Otro factor insoslayable, donde se mezclan excusas ideológicas y lisa y llana corrupción, es la legitimación pública y el apañamiento de los barrabravas. La ideología posmarxista del gobierno argentino brinda excusas, victimizando a los delincuentes, pero es luego la corrupción y la excesiva concentración de poder del populismo lo que permite y alienta el uso político de los barrabravas, que se ha profundizado a lo largo de la década robada. Los barrabravas argentinos van a los mundiales con entradas oficiales de la AFA, como lo reconoció uno de ellos públicamente. Durante el mundial, los barrabravas detenidos y deportados en Brasil brindaban conferencias de prensa cual autoridades en la Argentina, casualmente adoptando el mismo discurso del gobierno consistente en echar la culpa por todas sus desgracias a los medios de comunicación. Hinchadas Unidas Argentinas, asociación de barrabravas motorizada por sectores del gobierno argentino, los provee de abogados, contactos políticos y logística para dotarse de impunidad.

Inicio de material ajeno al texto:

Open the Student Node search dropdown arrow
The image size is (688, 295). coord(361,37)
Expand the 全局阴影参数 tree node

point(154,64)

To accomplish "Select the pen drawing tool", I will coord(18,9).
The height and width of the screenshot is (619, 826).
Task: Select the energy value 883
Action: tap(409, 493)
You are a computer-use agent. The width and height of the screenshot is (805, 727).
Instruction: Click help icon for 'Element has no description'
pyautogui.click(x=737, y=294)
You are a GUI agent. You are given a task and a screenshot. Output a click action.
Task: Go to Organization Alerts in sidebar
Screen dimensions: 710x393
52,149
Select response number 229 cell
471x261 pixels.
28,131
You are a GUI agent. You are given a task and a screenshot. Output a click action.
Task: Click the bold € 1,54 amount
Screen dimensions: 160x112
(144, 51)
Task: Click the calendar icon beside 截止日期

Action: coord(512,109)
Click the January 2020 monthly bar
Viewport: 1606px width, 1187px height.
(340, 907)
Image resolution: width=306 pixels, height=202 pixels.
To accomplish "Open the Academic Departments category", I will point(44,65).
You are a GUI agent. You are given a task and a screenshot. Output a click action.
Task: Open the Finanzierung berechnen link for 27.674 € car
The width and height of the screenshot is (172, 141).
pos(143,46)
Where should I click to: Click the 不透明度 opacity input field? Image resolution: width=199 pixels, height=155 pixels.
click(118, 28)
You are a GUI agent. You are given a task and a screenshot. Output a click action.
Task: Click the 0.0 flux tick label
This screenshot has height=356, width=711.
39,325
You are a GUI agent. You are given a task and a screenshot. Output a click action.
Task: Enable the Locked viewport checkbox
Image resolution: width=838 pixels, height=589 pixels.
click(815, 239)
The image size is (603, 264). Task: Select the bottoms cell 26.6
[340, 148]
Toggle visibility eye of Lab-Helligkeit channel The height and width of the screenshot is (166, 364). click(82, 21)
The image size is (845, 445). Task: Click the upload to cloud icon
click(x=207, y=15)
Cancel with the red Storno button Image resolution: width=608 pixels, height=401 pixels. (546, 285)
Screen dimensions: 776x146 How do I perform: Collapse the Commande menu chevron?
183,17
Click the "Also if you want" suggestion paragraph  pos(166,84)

Si los delincuentes llegan a ir a la cárcel, “Vatayón Militante”, también manejada por sectores del gobierno, les consigue beneficios y privilegios para que tengan un pasar más ameno por las instituciones penitenciarias, todo siempre a cambio de la incondicional lealtad política. De hecho, Vatayón Militante se autodefine como “una agrupación que apela a la alegría, al peronismo y al kirchnerismo para generar políticas dinámicas y divertidas, felices y de interacción con el pueblo”. Según confesó en Julio de 2012 el parricida Sergio Schoklender, ex apoderado de la asociación kirchnerista Madres de Plaza de Mayo, actualmente investigada por desvío de fondos públicos, “la idea es que, cuando estos muchachos salgan, vayan a las villas a seguir reclutando gente. Esto es peligroso, esto es la base de una banda armada y una fuerza de choque de los sectores marginales con consecuencias bastante complejas”.
Es decir, los barrabravas y los delincuentes en general jamás han gozado de tanta impunidad, de tan fuertes contactos con la política ni de tanta legitimación pública a través de asociaciones y discursos impulsados por el propio Estado. O sea que nunca se han sentido tan confiados, con tanta libertad y con tan bajo riesgo a la hora de delinquir, golpear, matar, robar, destruir.
Y esto nos lleva a otro factor, que es la cultura de la impunidad, la cultura de la patota, del abuso y de la violencia. El populismo se apropia del Estado en nombre de un “pueblo” que es interpretado en forma homogénea y excluyente, con lo cual el uso abusivo de ese Estado pasa a ser un derecho. De ahí para abajo, la cultura de la impunidad y de la patota se va expandiendo y consolidando en todos los niveles y ámbitos de la sociedad, desde las escuelas hasta los clubes de fútbol.
Como vemos, lo que ocurrió el domingo es complejo. Pero no porque sea difícil conocer una posible solución, sino porque se necesita terminar con un sistema de gobierno y de pensamiento para empezar a intentar cambiarlo. Seguramente una derrota del actual gobierno en las próximas elecciones sea un paso importante y necesario, pero los ciudadanos debemos saber que en todo caso será apenas un punto de partida y no una solución final y definitiva.